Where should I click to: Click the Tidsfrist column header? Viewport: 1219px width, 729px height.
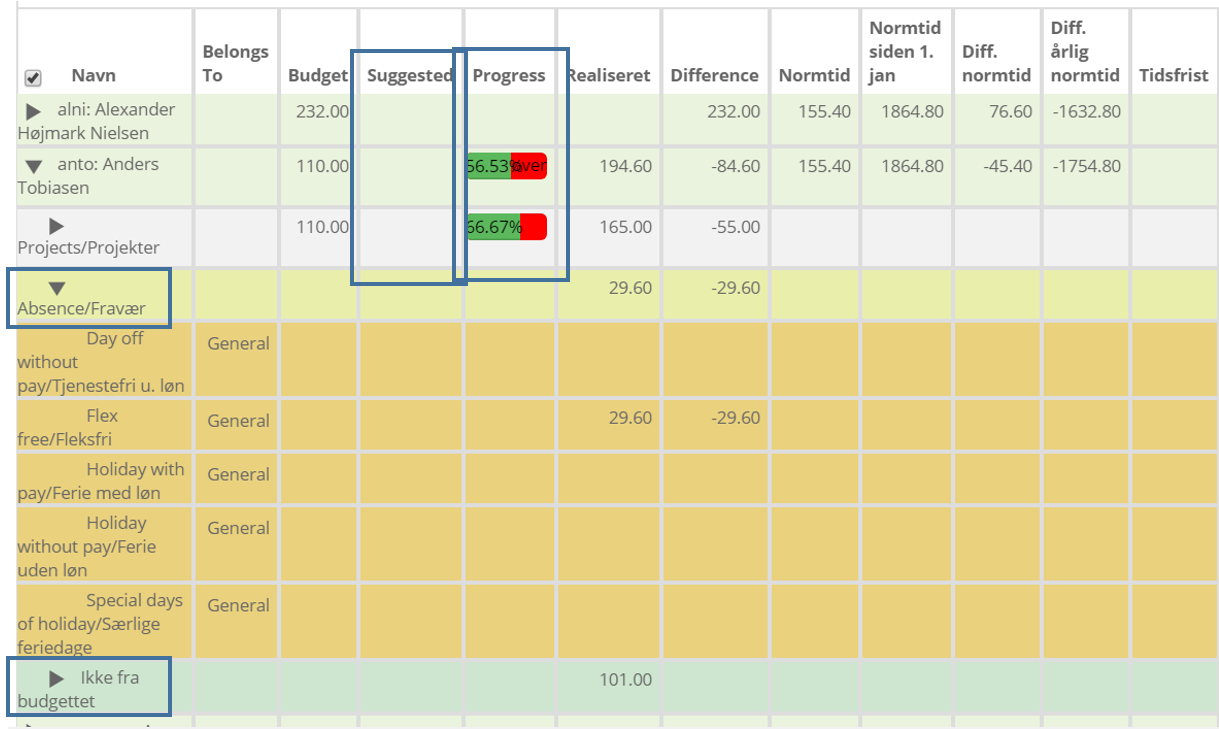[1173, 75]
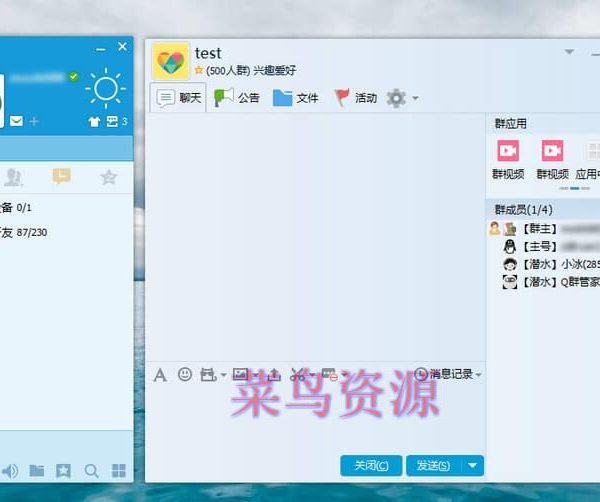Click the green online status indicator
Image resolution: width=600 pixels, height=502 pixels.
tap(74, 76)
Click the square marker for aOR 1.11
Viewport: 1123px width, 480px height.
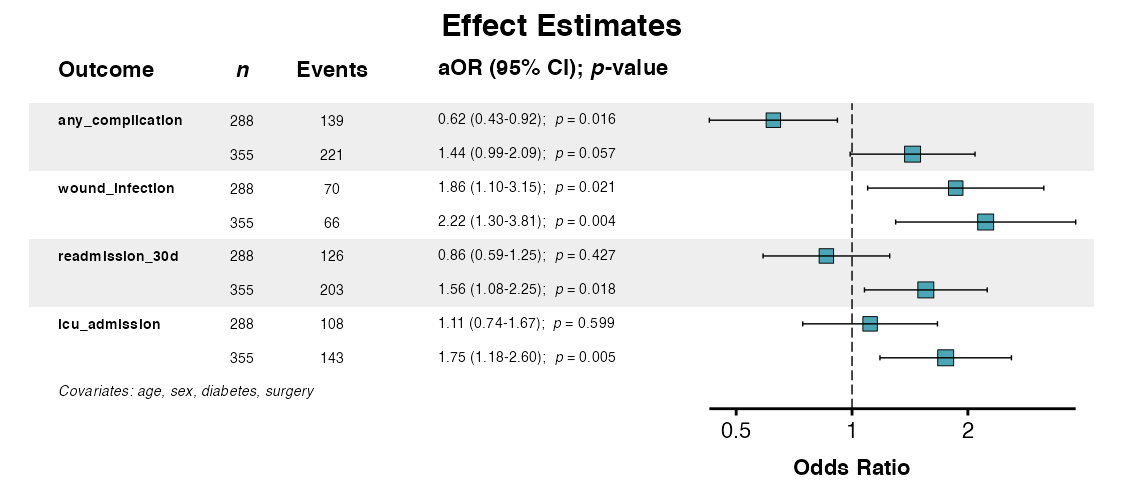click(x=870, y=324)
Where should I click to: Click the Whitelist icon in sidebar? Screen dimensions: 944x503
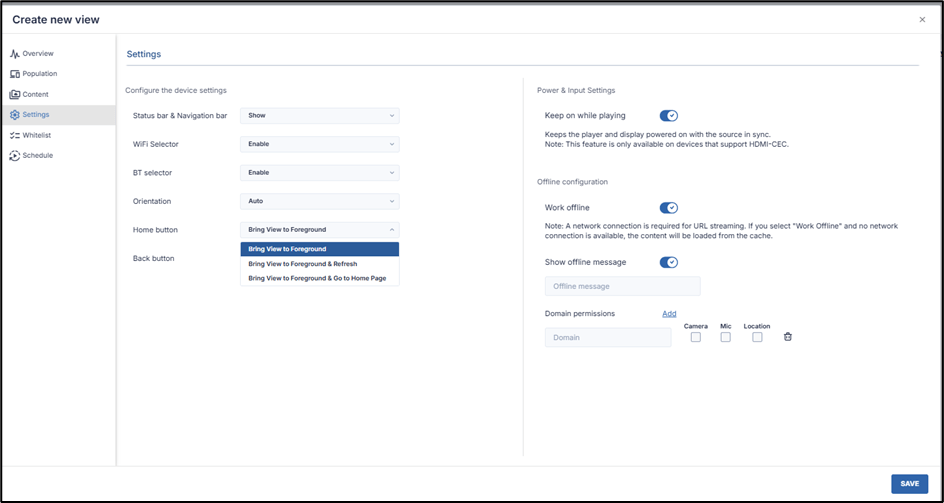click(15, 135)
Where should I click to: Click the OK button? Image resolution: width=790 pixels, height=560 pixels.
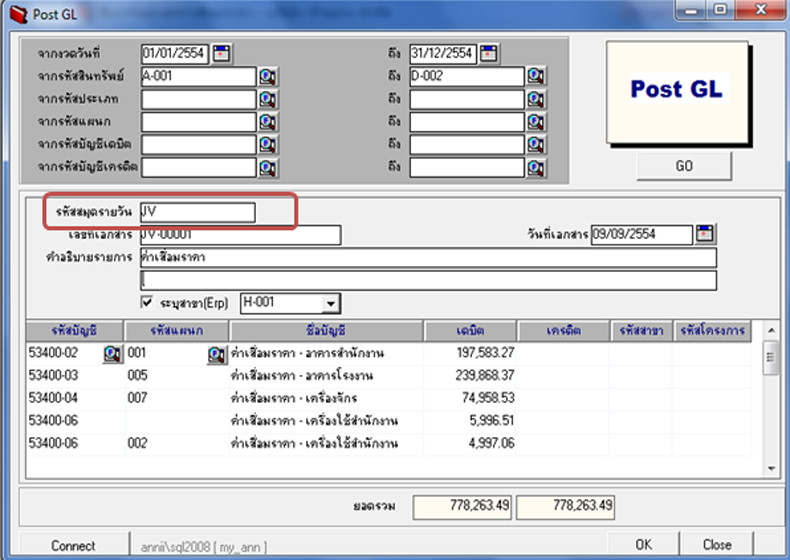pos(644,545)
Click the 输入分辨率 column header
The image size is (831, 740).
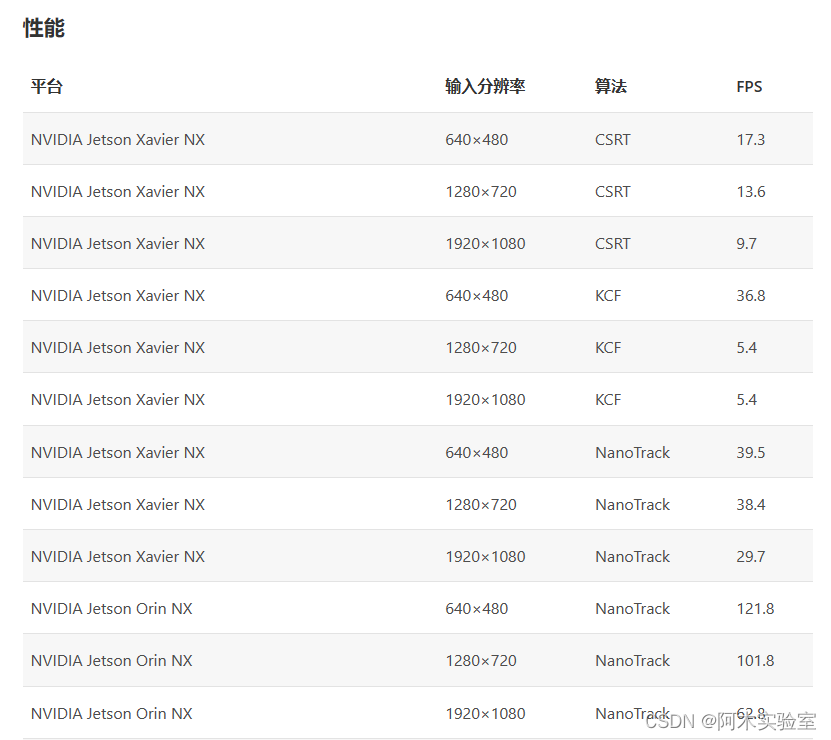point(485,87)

──────────

- [PROMPT]: Repeat exactly the lines in the entries from the one containing "Where should I click to: Click the Whitelist" to the final line, inclusive, and nothing beyond them; skip pictures.

- [RESPONSE TO THE EXERCISE]:
Where should I click to: Click the Whitelist icon in sidebar? Screen dimensions: 944x503
click(15, 135)
Where should I click to: Click the OK button? Image resolution: width=790 pixels, height=560 pixels.
pos(644,545)
Click the 输入分辨率 column header
The image size is (831, 740).
point(485,87)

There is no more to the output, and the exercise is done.